Accountancy firm Deloitte conducted a survey and has come out with a result which shows that a huge number of businesses in Britain are making cash flow their top priority as they gear up for a long-term impact due to the Brexit deal.
The biggest problem that the Britain businesses are facing is the growing financial uncertainty especially for the medium and small-sized enterprises as they are likely to have far less economic growth when compared to large businesses. Lack of growth will lead to a fall in demand for products and services which will in turn impact investment in goods manufactured in the UK. The existing firms without any new investments are already struggling without any innovation.

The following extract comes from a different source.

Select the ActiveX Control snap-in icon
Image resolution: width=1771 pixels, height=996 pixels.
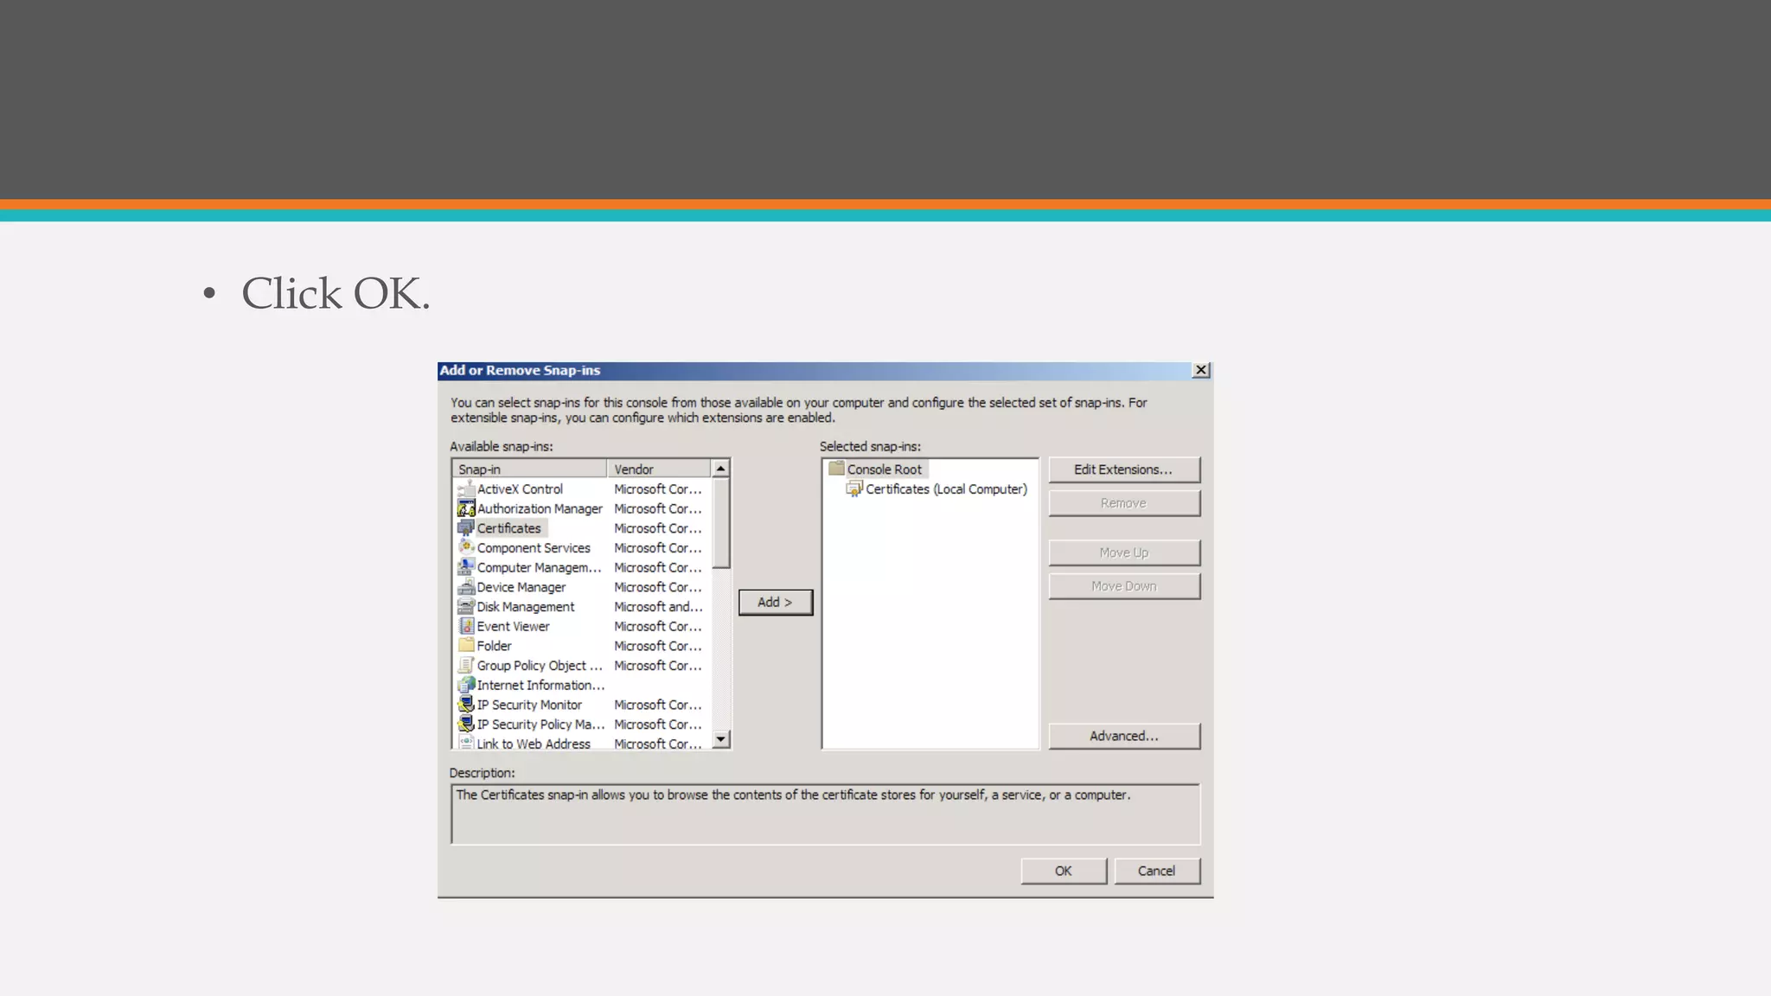466,489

As per the survey conducted by Deloitte between Mar 26 and Apr 7 after the Brexit deal got delayed and the Prime Minister got a six month extension some 81% of the CFO’s expected that there will be a long-term impact of the Brexit on the business environment and is considered the highest since the survey started in 2016 after the country decided to leave the EU. The results of the last year’s survey showed that 78% of the respondents say that there will be an impact on the business. The data is from CFO’s of more than 89 companies including the likes of FTSEs, sister-concerns of MNCs and other smaller firms. It is not just the Deloitte survey, but even the official data released by the UK government also points to the same, a fall in every quarter of 2018.
David Sproul CEO of Deloitte after releasing the survey data said, “Large businesses are clearly looking to protect themselves against risk by raising cash levels and bullet-proofing balance sheets.” It also reported that the risk appetite by these companies was at its lowest since 2016 Brexit deal which pushed the country into an economic crisis and prioritizing cash flow by companies was at its highest in a decade.
No rate cuts on the cards
The survey also indicated that CEOs of large companies are not expecting many rate cuts and they expect the Bank of England to keep it at the current levels with very few cuts happening in the next year.
Apart from the Brexit deal being one of the reasons for the global economic slowdown, there is also an impending tariff hike by the US administration on EU goods which can further put the British economy into a deeper slowdown.